What did I just do??
Omg you just AtE PeAnUt. Whattt……..the…….heck.
My mind started racing with so many thoughts all at once. Watching the video back, it’s so clear in my face and my actions when this switch happened in my mind. All I wanted to do was freak out. And cry. Or possibly both.
But I didn’t because I knew if anything was going to cause a reaction, that might be it. The goal with introductions is not to push me to react. I took deep breaths. I tried to get it under control and listen to my mom and nurse talking to me, telling me I was doing great while my mind wanted to pull me into panic.
It took a few minutes for me to feel like I was genuinely going to be okay. I trust this program and trust the plan. I just don’t always trust my body. I could tell my body knew what was up. It’s hard to describe the feeling to someone who doesn’t have a reactive body. My body knew I had peanut. There was a shift somewhere, but it didn’t react. My body just let me know it knew. It wasn't happy, but it was going to tolerate it today. I was thrilled when I realized that everything was going as it should and eventually that uncomfortable feeling went away.
I waited for 15 minutes after I ate peanuts. Typically, the nurses will leave if they think you seem okay and tend to other patients in between. When she came back, she cleared me to leave. There wasn't itching, or any signs of a true allergic reaction. I was good to go.
And boy was I glad to go back to my hotel and rest for the remainder of the day after that.
What’s Next for Me
Hopefully, Vietnamese cuisine with peanut sauce? Peanut butter cookies? Reece’s cups? But not for a while still. In the near future, I will be dosing peanuts at home for nine weeks. Unfortunately, I’ve got a long way to go until I am safely eating all things peanut. But I’m also closer than I have ever been in my life to eating those things. I really believe it’s going to happen one day. I have tree nut allergies, yet now I’m eating most tree nuts freely and safely. Peanuts may be a bit harder for my body to get through, but I know I will at some point.

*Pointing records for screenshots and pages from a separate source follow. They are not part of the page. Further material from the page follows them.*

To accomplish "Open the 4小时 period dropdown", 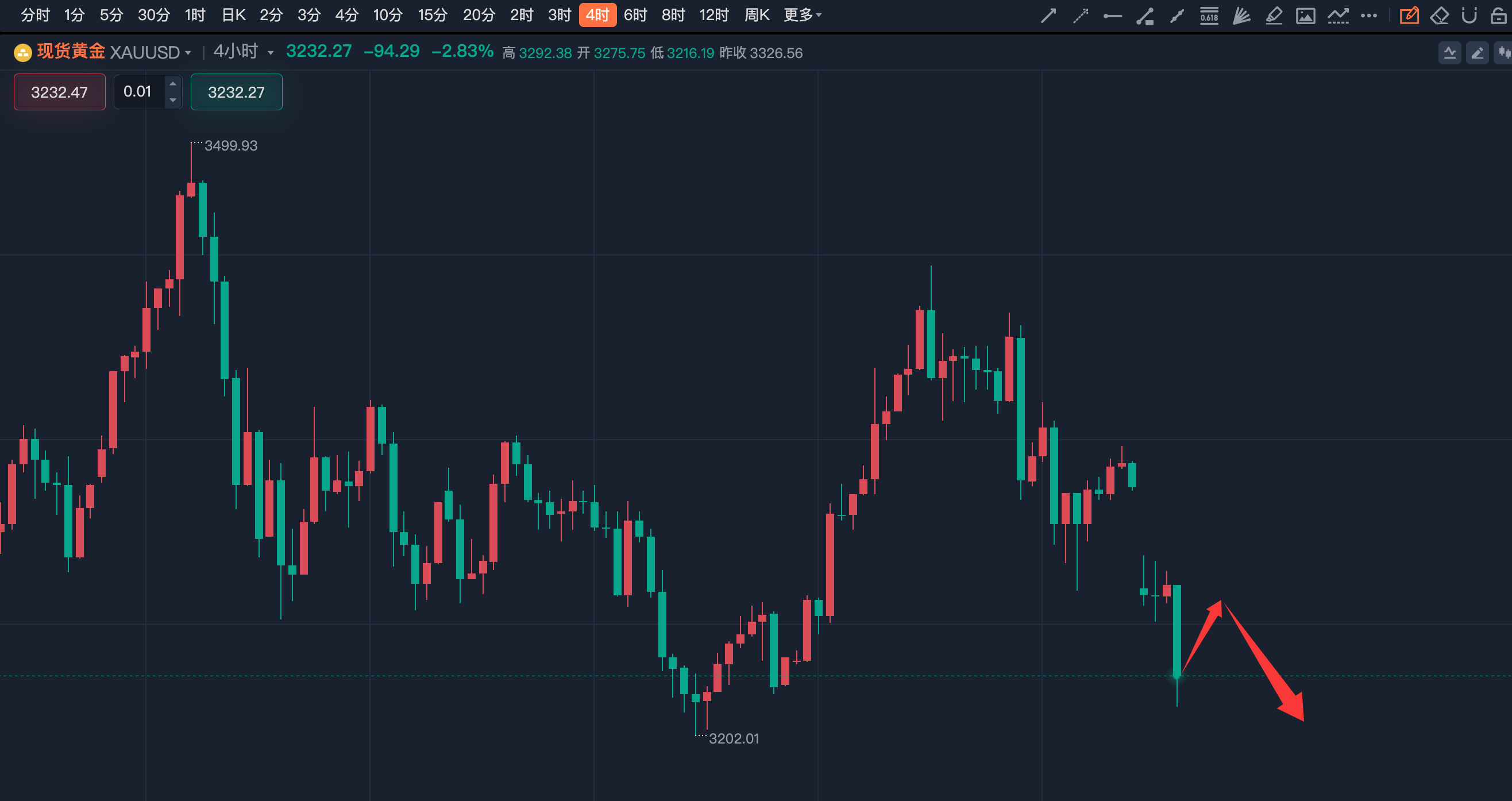I will click(271, 53).
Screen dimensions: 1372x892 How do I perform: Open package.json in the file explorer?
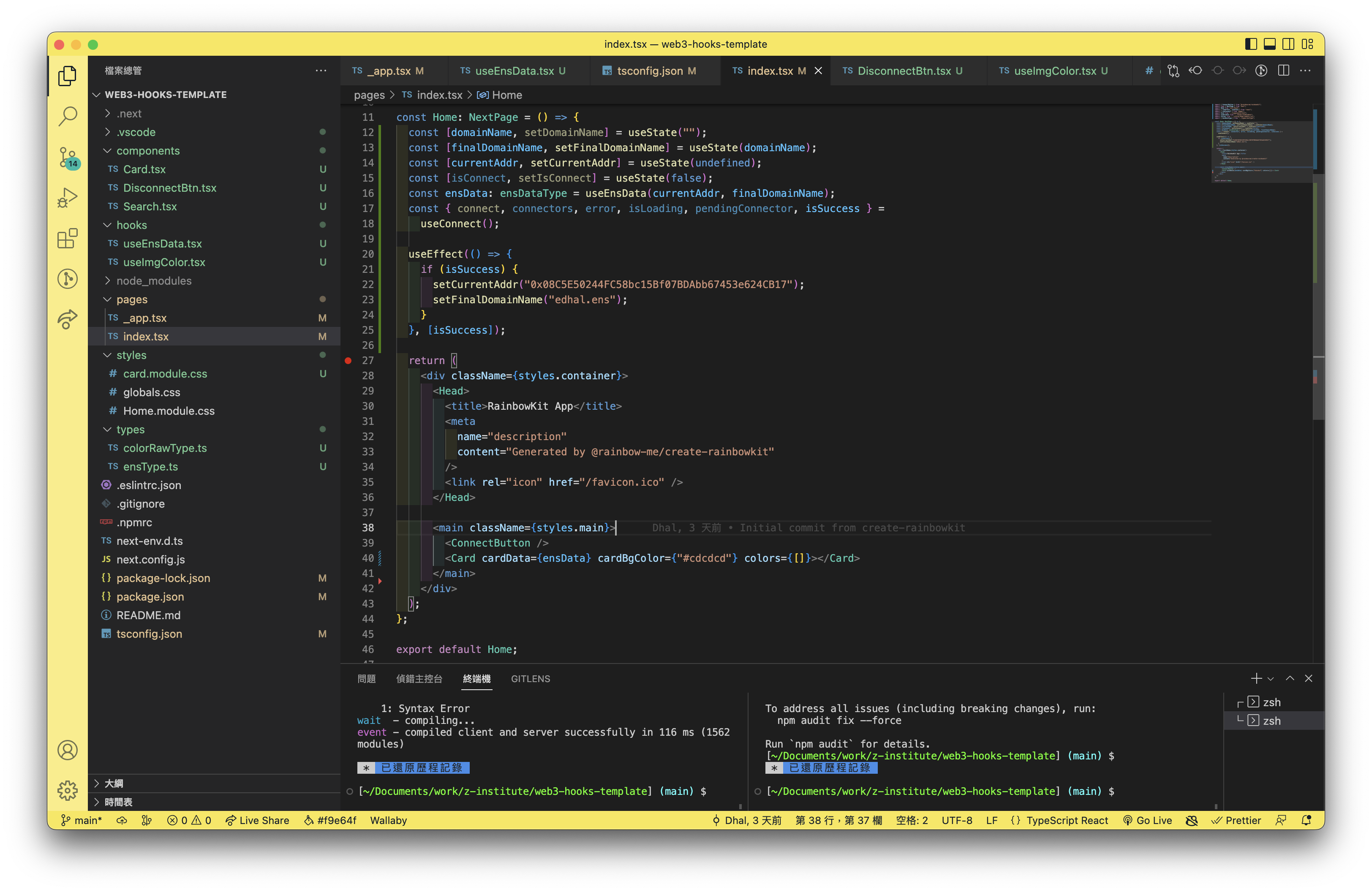[150, 597]
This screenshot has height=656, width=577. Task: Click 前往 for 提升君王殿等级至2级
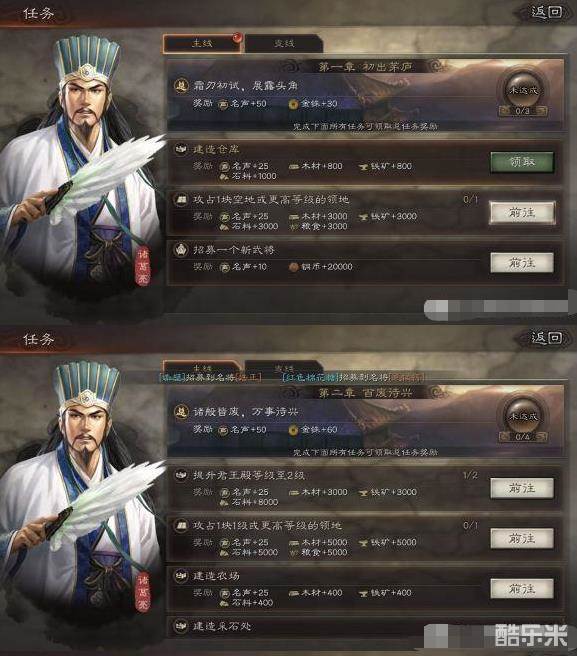click(522, 488)
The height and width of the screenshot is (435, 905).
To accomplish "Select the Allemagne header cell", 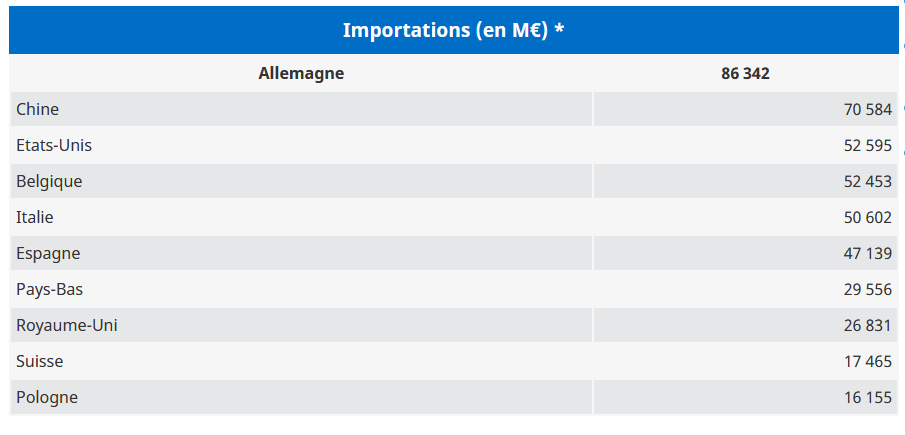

As of writing this, I am dosing 0.4mg of peanuts at home. We always start at home at an amount a little bit smaller than what we introduced in the clinic, but I will reach a higher amount before I go back to the clinic in July. It’s hard to predict the timing, as it’s so dependent on my body’s response. But I will be working through peanut for the rest of the year, with various in clinic challenges so that I can safely increase the amount in between. It’s possible that by this time next year, I might be working through my biggest allergen - walnut (fingers crossed but also ahhhh scary).
Each day, I will eat my maintenance and dose. Each day, I will get a little bit closer to remission. Closer to freedom. Closer to a reality where I am aware of what it’s like to exist without food allergies concerns.